The endorsement from Lance Gooden is the latest blow to DeSantis, who is widely seen as the only serious threat to Trump receiving the primary nod.
In a statement, Gooden praised DeSantis as a "commendable" warrior for the conservative agenda but said Trump is the "only leader who can save America."
"I met with Governor DeSantis, and while he has done commendable work in Florida, there is no doubt in my mind that President Trump is the only leader who can save America from the leftist onslaught we are currently facing," Gooden said over Twitter.
Gooden called Trump a "tireless fighter, a champion of American jobs, a guardian of our economy, and a bulwark against the relentless invasion of our borders by illegal immigrants."
"I wholeheartedly endorse President Donald J. Trump for the 2024 presidential election and vow to fight alongside him to reclaim our country from the leftist forces that threaten to destroy it," Gooden said. "Together, we will ensure a prosperous and secure future for our great nation," he added.
DeSantis scored his first endorsement from a Florida Republican on Tuesday from Laurel Lee, who cited his "unparalleled leadership under pressure, his character, and his commitment to core conservative principles."
The Florida governor has received endorsements from two other House Republicans, Chip Roy (TX) and Thomas Massie (KY).
Florida Republicans have been mostly endorsing Trump over their own governor, who reportedly reached out to Florida Republicans last week urging them not to back the former President.
But two more Florida Republicans, Brian Mast and John Rutherford, endorsed Trump Tuesday.
Trump now has the endorsements of seven Florida Republicans, and more than 50 Republican lawmakers total.
DeSantis is expected to declare in May, once the legislative session is over, but some supporters fear the delay has enabled Trump to define his rival.

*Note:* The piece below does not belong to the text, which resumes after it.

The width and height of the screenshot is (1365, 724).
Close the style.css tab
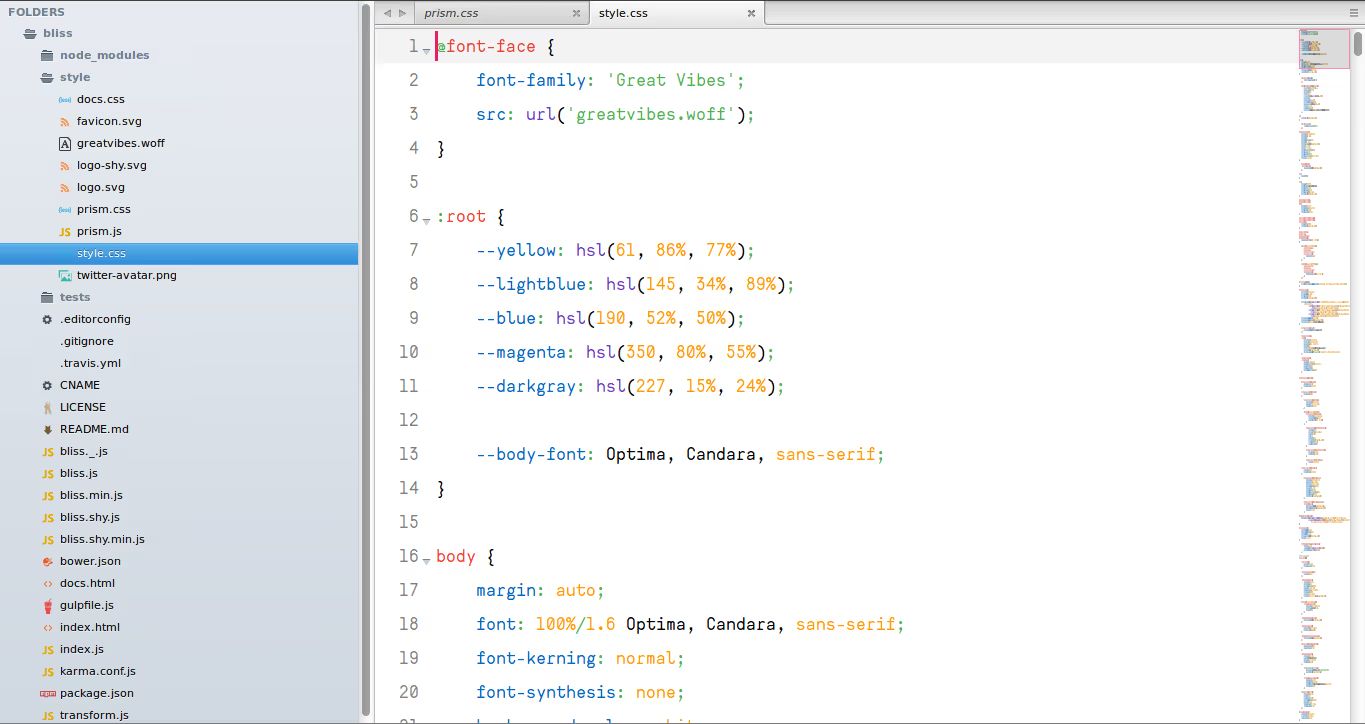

There is no doubt that DeSantis is entering the race on a weaker footing than many expected. Trump has been surging in the polls after his unprecedented indictment over "hush money" in Manhattan, and some Republican donors have expressed concerns about DeSantis' political acumen in recent weeks.
DeSantis backers caution that it's still early in the game, with the primaries still months away.
In the meantime, the governor has continued to aggressively embrace the culture war fights that made him a favorite of the conservative base -- from escalating his war on woke Disney to signing a six-week abortion ban.